Pokémon Go the Geospatial Gamechanger: Six Months Out

 
February 16th, 2017 by Susan Smith

Six months ago the location-based augmented reality game Pokémon Go was released. Developed in partnership by Niantic and Google, it is really a data mining type of game developed for iOS and Android devices, where players can nab the historic Pokémon in their own local environments. The marriage of geospatial and augmented reality is a gamechanger for the geospatial industry, evidenced by just how many people can be reached with over 100 million Android downloads in the first month of its entry onto the market.

The appeal of this personalized geospatial environment is similar to the appeal many years ago of being able to find your own house on a map in Google Maps.

Pokémon the video game originated over 20 years ago for the Nintendo.

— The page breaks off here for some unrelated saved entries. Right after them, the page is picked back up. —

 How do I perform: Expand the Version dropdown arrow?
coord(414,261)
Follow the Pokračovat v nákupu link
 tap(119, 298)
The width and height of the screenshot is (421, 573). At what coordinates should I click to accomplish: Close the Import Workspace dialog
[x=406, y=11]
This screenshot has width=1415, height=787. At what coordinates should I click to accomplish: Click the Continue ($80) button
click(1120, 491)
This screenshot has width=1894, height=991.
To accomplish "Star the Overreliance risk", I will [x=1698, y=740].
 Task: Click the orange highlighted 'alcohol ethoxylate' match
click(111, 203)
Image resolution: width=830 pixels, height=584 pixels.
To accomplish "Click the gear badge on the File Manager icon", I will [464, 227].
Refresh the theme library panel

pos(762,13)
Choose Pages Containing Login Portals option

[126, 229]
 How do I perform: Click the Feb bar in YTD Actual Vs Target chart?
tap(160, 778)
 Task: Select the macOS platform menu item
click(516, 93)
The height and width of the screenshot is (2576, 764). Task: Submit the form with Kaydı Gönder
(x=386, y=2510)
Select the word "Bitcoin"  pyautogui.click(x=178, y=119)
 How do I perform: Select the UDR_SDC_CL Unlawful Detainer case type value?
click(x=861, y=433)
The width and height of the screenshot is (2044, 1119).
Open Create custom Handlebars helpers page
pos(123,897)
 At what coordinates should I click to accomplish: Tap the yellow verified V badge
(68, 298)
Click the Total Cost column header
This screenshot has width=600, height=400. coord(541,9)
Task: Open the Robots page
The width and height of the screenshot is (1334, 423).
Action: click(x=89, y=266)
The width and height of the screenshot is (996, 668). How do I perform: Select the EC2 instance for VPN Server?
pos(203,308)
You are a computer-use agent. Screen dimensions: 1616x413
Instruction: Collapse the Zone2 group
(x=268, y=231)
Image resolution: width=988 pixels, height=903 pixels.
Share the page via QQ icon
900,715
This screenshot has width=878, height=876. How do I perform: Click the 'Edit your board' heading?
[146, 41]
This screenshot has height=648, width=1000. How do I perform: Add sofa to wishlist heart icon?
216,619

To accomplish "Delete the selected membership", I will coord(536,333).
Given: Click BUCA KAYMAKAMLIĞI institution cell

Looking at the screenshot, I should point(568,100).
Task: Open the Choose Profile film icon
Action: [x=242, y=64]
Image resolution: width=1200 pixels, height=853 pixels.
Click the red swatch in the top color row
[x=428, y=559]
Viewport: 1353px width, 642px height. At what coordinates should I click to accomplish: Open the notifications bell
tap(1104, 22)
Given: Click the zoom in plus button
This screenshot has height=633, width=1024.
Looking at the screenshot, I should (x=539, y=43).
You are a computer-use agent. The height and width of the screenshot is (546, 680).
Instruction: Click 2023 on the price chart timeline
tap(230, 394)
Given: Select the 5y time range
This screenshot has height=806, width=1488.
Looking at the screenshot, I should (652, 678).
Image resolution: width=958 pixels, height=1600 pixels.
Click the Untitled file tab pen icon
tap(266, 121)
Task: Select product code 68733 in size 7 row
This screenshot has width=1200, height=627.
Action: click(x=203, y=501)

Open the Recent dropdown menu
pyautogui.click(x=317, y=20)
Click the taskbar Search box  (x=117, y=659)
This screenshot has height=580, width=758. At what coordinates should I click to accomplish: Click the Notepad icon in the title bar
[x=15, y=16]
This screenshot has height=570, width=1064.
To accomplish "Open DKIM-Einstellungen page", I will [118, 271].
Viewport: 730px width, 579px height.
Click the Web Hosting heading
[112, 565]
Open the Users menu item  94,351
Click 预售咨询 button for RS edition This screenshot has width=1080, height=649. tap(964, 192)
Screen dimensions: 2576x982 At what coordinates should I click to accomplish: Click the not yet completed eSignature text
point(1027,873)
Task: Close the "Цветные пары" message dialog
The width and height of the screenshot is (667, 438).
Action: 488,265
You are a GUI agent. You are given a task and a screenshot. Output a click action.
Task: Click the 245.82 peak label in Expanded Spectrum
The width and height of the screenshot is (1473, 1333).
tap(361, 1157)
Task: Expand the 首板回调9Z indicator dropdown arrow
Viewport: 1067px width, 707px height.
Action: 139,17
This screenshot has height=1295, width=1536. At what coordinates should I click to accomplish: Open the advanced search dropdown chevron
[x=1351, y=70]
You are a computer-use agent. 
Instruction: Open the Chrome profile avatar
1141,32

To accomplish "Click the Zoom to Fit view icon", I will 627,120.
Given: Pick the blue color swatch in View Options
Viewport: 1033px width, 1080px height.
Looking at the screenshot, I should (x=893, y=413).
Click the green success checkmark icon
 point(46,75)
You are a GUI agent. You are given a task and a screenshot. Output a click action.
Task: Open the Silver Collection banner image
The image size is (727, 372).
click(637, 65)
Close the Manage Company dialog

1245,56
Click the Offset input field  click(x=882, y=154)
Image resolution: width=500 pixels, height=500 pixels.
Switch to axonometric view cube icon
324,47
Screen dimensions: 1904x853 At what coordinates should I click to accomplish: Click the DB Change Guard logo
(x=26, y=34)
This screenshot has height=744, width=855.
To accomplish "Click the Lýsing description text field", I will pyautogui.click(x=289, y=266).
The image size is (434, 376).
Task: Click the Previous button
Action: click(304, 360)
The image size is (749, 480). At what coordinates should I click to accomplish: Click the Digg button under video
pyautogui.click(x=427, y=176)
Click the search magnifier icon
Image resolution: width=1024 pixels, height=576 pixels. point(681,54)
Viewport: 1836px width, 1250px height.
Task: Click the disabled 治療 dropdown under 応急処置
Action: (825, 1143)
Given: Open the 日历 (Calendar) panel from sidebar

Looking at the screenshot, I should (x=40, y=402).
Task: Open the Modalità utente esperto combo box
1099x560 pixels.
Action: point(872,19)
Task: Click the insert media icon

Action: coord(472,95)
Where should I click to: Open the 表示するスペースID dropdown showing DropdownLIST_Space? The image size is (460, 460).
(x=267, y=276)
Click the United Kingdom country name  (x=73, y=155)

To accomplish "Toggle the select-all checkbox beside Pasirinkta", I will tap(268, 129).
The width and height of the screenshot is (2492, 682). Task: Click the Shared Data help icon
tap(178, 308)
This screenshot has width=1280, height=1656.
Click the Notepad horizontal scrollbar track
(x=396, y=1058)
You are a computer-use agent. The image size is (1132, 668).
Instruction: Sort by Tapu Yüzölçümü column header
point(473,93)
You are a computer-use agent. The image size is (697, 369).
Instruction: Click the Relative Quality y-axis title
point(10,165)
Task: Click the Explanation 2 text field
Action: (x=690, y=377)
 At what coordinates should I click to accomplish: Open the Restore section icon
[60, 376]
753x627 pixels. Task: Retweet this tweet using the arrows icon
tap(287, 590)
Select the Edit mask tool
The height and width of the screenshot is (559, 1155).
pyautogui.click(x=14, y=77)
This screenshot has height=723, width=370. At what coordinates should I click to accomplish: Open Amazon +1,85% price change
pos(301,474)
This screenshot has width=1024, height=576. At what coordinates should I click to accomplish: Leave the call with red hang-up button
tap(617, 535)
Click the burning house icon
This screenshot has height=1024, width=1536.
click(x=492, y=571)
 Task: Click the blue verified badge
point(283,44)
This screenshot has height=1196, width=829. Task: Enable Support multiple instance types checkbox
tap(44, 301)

To illustrate how far we’ve come in terms of techno-development, now Pokémon Go records a lot of personal geospatial details about the player: where you have been, length of time you have been in that location, and how fast you are traveling.

Players navigate a 3D map to search for imaginary creatures. This Pokemon world uses geo-tagged locations that are familiar and players can battle each other using their smartphones.

A real-world backdrop employing smartphone camera technology and augmented reality create the setting for the imaginary creatures.

While we at home worry about the amount of data our smartphones and other devices send out into the world, a seemingly innocuous virtual reality game is collecting information that can be used for commercial gains, such as location-aware retailing. Advertisements from retailers can be generated pinpointing players in a given area. Some say the original intent of the game was to pique players’ interest in local cultural points of interest, not necessarily retail outlets.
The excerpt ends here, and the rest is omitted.